The lakes are situated northwest of a narrow mountain ridge, in a caldera formed by four mountains: Mount Mahungot to the south, Mount Kalbasan to the north, Mount Balinsasayao to the east and Guintabon Dome to the west. A normal fault separates Lakes Balinsasayao and Danao while and another fault, the Amlan, is about 1,400 m west of Danao. Four geologic faults also intersect the southern edge of Lake Danao, whose water level is lower than that of Balinsasayao.

==Flora and fauna==
As a protected natural park home to an expansive ecosystem and biodiversity, Balinsasayao Twin Lakes National Park is one of the major tourist attractions in Negros Oriental. The lake has a rich fish fauna and the surrounding dipterocarp forests are rich in bird life.

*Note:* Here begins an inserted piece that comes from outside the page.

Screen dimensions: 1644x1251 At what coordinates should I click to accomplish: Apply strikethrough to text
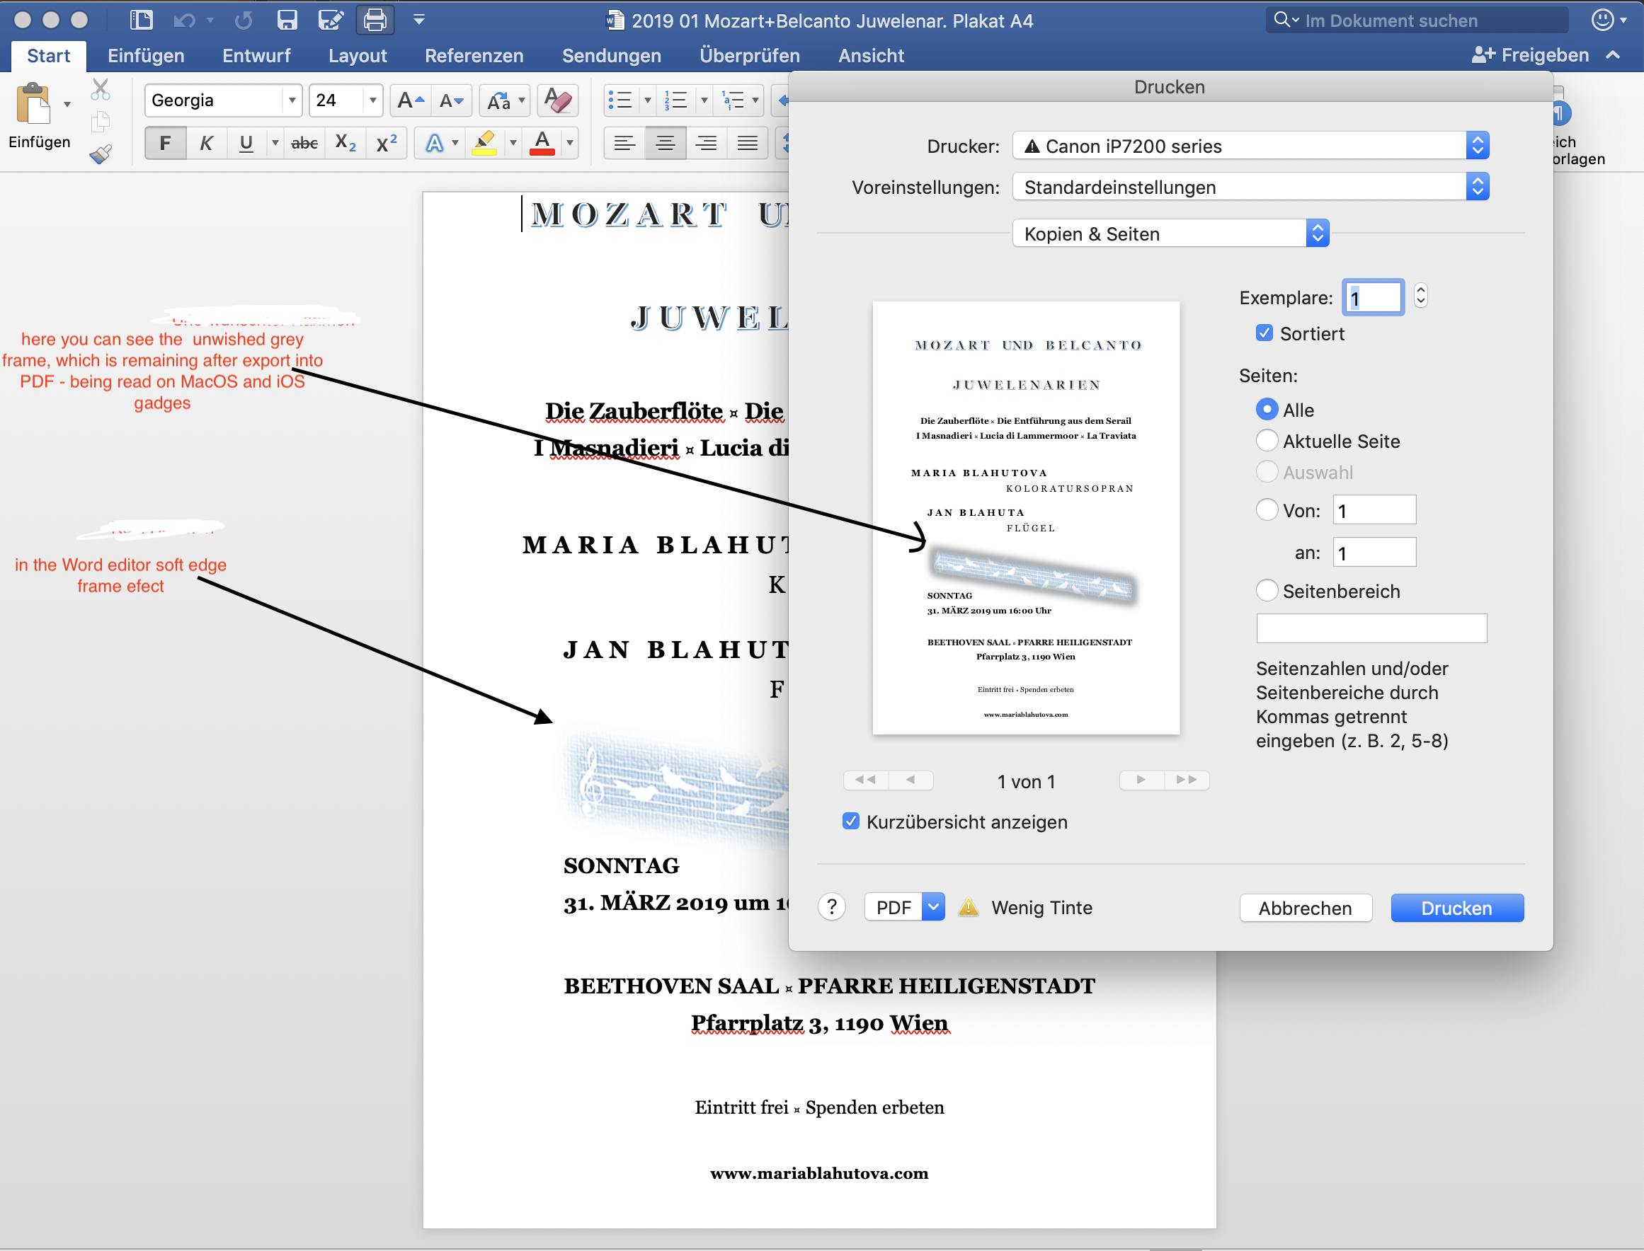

However, invasive fish species such as tilapia, common carp, mudfish, shrimp, mosquito fish and milkfish have been introduced in the lake.

==Tourism==
The Department of Environment and Natural Resources (DENR) through the Biodiversity Management Bureau (BMB) manages tourist activities in the natural park. The bureau allows, sightseeing, mountain trekking, camping, birdwatching, paddle boating in Lake Balinsasayao. The natural park has a concrete view deck, umbrella cottages, a restaurant, a souvenir shop, restrooms, and a visitor center.

==Conservation==
Conserving the natural park's flora and fauna is a continuing struggle as surrounding forests are exploited for timber and charcoal production. The uncontrolled cutting of timber by slash-and-burn farmers or kaingineros is reducing the inflow of water to the lakes and causing a fall in water levels. Also, since the lakes are situated near Energy Development Corporation (EDC)'s Southern Negros Geothermal Field in Valencia, the forest surrounding the lakes are under threat from constant geothermal drilling. A co-management plan for geothermal preservation has been drafted by the DENR-PENRO, EDC, and the local governments of Valencia and Sibulan.